Saved data entries
■ ■ ■ ■
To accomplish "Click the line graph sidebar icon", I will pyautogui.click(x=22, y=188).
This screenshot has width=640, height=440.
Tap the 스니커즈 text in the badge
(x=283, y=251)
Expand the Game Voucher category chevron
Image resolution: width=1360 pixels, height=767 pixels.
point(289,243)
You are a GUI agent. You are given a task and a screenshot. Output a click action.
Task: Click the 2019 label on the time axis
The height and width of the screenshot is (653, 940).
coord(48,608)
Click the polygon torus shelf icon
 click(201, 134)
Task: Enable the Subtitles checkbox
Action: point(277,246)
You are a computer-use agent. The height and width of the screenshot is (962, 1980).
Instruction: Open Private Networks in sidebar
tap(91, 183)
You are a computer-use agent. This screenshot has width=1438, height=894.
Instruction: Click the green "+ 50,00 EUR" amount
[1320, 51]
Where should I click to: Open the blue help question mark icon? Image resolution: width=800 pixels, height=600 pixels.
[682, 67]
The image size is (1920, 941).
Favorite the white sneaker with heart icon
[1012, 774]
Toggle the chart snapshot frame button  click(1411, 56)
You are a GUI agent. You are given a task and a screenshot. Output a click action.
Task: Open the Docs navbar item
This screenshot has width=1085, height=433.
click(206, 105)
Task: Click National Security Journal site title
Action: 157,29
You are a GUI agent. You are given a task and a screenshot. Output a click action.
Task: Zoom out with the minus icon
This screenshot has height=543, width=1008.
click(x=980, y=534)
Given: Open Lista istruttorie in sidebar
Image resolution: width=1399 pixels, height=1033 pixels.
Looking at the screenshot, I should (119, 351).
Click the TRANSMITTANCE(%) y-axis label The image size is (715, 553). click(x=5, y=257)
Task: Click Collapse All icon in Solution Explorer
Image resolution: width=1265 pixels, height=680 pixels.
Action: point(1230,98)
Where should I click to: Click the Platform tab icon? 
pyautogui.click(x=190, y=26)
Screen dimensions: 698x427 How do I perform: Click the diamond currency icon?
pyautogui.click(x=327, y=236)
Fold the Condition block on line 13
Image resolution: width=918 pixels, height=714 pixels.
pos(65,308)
■ ■ ■ ■
Every entry above should be retyped exactly as shown.

To accomplish "Click the line graph sidebar icon", I will pyautogui.click(x=22, y=188).
This screenshot has width=640, height=440.
Tap the 스니커즈 text in the badge
(x=283, y=251)
Expand the Game Voucher category chevron
Image resolution: width=1360 pixels, height=767 pixels.
point(289,243)
You are a GUI agent. You are given a task and a screenshot. Output a click action.
Task: Click the 2019 label on the time axis
The height and width of the screenshot is (653, 940).
coord(48,608)
Click the polygon torus shelf icon
 click(201, 134)
Task: Enable the Subtitles checkbox
Action: point(277,246)
You are a computer-use agent. The height and width of the screenshot is (962, 1980).
Instruction: Open Private Networks in sidebar
tap(91, 183)
You are a computer-use agent. This screenshot has width=1438, height=894.
Instruction: Click the green "+ 50,00 EUR" amount
[1320, 51]
Where should I click to: Open the blue help question mark icon? Image resolution: width=800 pixels, height=600 pixels.
[682, 67]
The image size is (1920, 941).
Favorite the white sneaker with heart icon
[1012, 774]
Toggle the chart snapshot frame button  click(1411, 56)
You are a GUI agent. You are given a task and a screenshot. Output a click action.
Task: Open the Docs navbar item
This screenshot has width=1085, height=433.
click(206, 105)
Task: Click National Security Journal site title
Action: 157,29
You are a GUI agent. You are given a task and a screenshot. Output a click action.
Task: Zoom out with the minus icon
This screenshot has height=543, width=1008.
click(x=980, y=534)
Given: Open Lista istruttorie in sidebar
Image resolution: width=1399 pixels, height=1033 pixels.
Looking at the screenshot, I should (119, 351).
Click the TRANSMITTANCE(%) y-axis label The image size is (715, 553). click(x=5, y=257)
Task: Click Collapse All icon in Solution Explorer
Image resolution: width=1265 pixels, height=680 pixels.
Action: point(1230,98)
Where should I click to: Click the Platform tab icon? 
pyautogui.click(x=190, y=26)
Screen dimensions: 698x427 How do I perform: Click the diamond currency icon?
pyautogui.click(x=327, y=236)
Fold the Condition block on line 13
Image resolution: width=918 pixels, height=714 pixels.
pos(65,308)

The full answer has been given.